Look through the listing below for lines containing the word "screenshot". State only their number.

======== Input

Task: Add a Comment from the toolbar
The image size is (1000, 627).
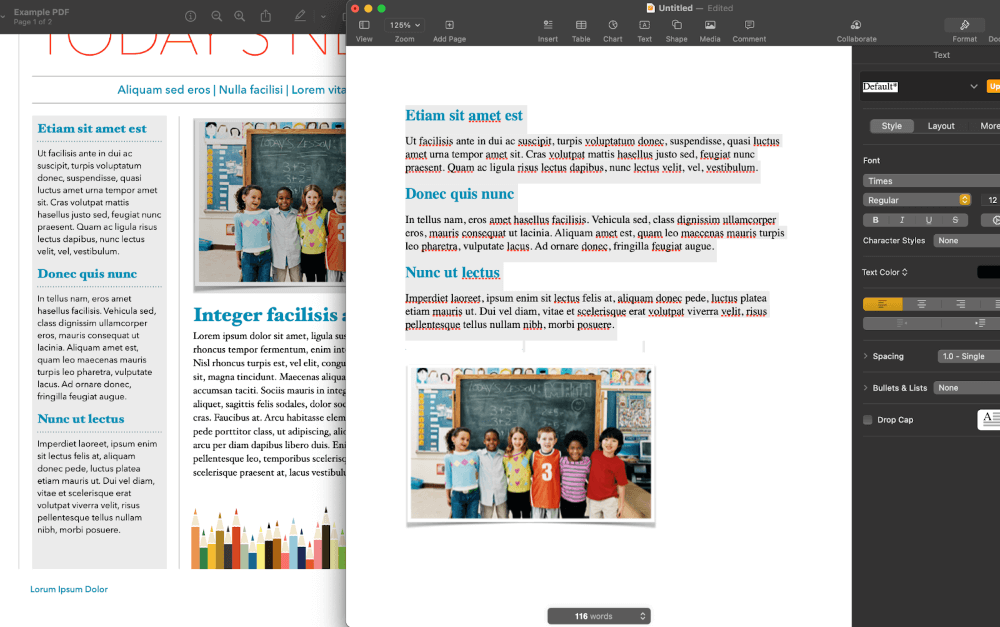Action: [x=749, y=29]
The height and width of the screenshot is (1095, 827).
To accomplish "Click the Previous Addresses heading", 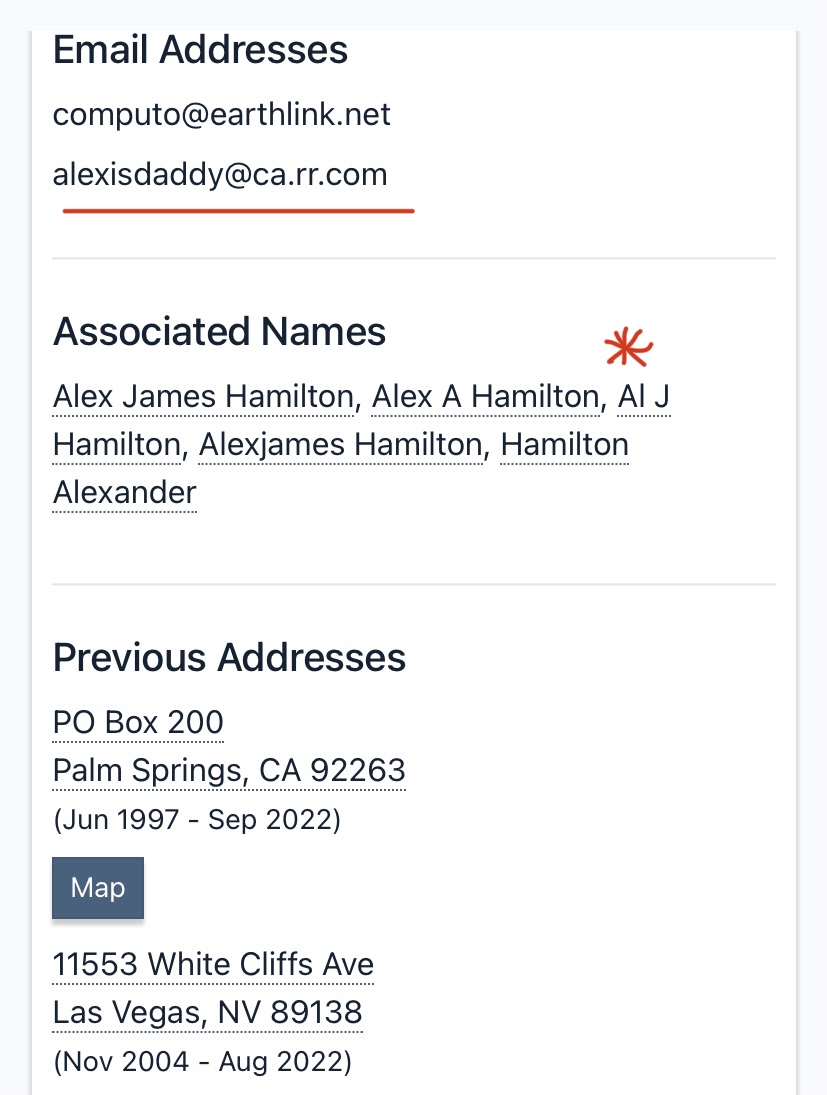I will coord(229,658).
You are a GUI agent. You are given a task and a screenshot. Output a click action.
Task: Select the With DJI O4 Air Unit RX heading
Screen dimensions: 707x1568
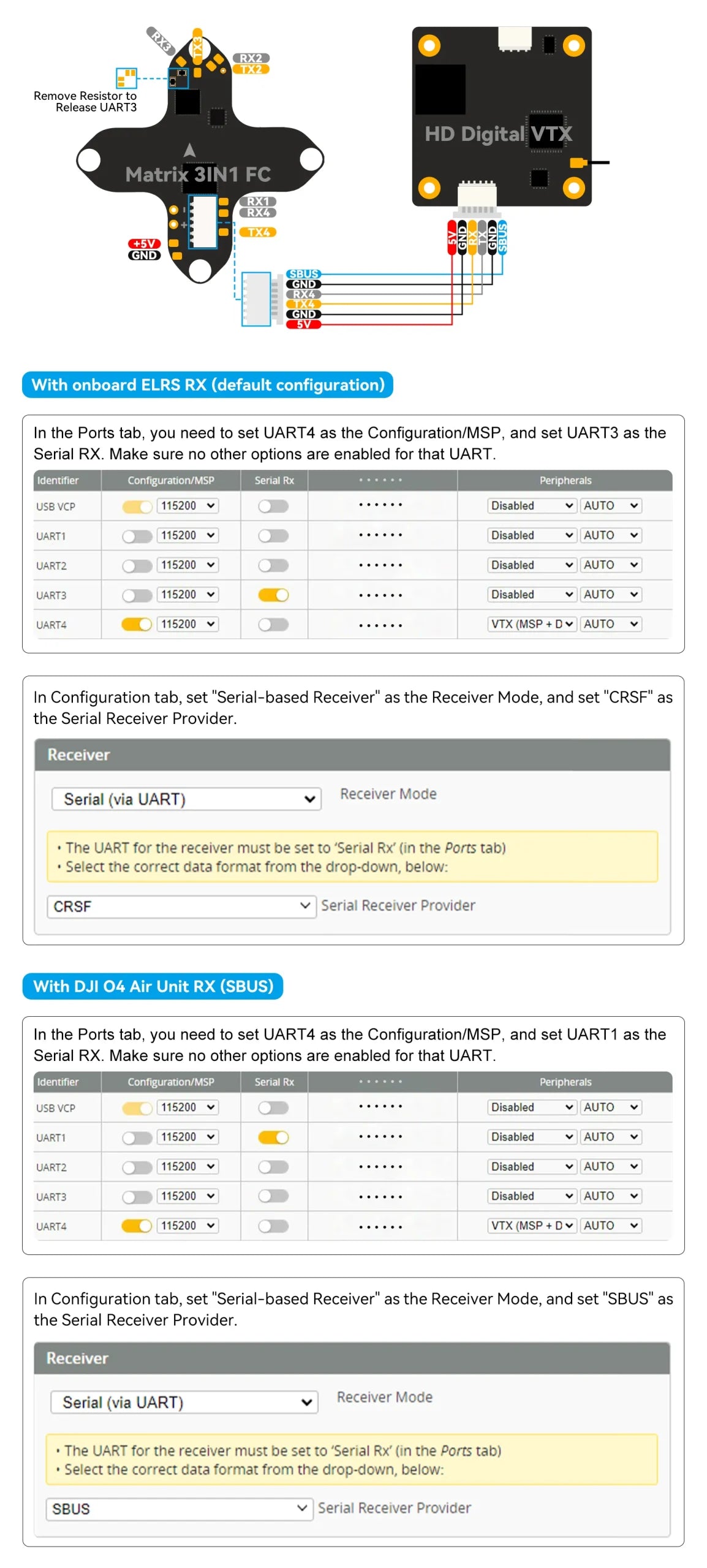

================

(Task answer)
2